Exercise directions — What you return must match the records exactly.

--- Provided entries Enclosed Below ---

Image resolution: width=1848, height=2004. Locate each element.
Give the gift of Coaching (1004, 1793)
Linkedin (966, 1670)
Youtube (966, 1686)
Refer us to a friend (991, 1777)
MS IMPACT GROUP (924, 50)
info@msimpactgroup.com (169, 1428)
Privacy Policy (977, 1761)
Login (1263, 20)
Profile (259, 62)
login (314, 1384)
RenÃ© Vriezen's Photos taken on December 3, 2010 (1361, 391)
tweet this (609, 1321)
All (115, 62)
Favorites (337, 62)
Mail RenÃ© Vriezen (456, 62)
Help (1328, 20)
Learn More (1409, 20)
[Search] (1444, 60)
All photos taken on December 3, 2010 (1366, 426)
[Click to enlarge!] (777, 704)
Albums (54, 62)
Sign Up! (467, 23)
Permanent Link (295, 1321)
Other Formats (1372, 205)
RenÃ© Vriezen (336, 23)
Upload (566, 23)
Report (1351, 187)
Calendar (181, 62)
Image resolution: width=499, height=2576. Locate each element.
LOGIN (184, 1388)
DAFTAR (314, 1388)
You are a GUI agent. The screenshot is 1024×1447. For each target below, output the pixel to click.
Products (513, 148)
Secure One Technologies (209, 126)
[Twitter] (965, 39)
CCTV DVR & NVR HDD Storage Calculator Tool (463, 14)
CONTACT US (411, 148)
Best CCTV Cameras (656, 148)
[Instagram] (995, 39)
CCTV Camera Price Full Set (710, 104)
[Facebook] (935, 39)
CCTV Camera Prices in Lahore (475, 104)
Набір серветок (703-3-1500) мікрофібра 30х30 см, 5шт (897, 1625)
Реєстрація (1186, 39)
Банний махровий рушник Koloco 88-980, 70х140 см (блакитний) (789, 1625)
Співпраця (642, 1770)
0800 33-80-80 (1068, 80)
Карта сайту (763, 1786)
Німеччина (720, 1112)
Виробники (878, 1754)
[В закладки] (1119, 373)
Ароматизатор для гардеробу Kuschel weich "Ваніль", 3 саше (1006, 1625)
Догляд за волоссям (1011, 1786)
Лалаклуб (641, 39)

--- End of Enclosed Provided entries ---

Exercise solution —
Image resolution: width=1848, height=2004. Locate each element.
Give the gift of Coaching (1004, 1793)
Linkedin (966, 1670)
Youtube (966, 1686)
Refer us to a friend (991, 1777)
MS IMPACT GROUP (924, 50)
info@msimpactgroup.com (169, 1428)
Privacy Policy (977, 1761)
Login (1263, 20)
Profile (259, 62)
login (314, 1384)
RenÃ© Vriezen's Photos taken on December 3, 2010 (1361, 391)
tweet this (609, 1321)
All (115, 62)
Favorites (337, 62)
Mail RenÃ© Vriezen (456, 62)
Help (1328, 20)
Learn More (1409, 20)
[Search] (1444, 60)
All photos taken on December 3, 2010 (1366, 426)
[Click to enlarge!] (777, 704)
Albums (54, 62)
Sign Up! (467, 23)
Permanent Link (295, 1321)
Other Formats (1372, 205)
RenÃ© Vriezen (336, 23)
Upload (566, 23)
Report (1351, 187)
Calendar (181, 62)
Image resolution: width=499, height=2576. Locate each element.
LOGIN (184, 1388)
DAFTAR (314, 1388)
You are a GUI agent. The screenshot is 1024×1447. For each target below, output the pixel to click.
Products (513, 148)
Secure One Technologies (209, 126)
[Twitter] (965, 39)
CCTV DVR & NVR HDD Storage Calculator Tool (463, 14)
CONTACT US (411, 148)
Best CCTV Cameras (656, 148)
[Instagram] (995, 39)
CCTV Camera Price Full Set (710, 104)
[Facebook] (935, 39)
CCTV Camera Prices in Lahore (475, 104)
Набір серветок (703-3-1500) мікрофібра 30х30 см, 5шт (897, 1625)
Реєстрація (1186, 39)
Банний махровий рушник Koloco 88-980, 70х140 см (блакитний) (789, 1625)
Співпраця (642, 1770)
0800 33-80-80 (1068, 80)
Карта сайту (763, 1786)
Німеччина (720, 1112)
Виробники (878, 1754)
[В закладки] (1119, 373)
Ароматизатор для гардеробу Kuschel weich "Ваніль", 3 саше (1006, 1625)
Догляд за волоссям (1011, 1786)
Лалаклуб (641, 39)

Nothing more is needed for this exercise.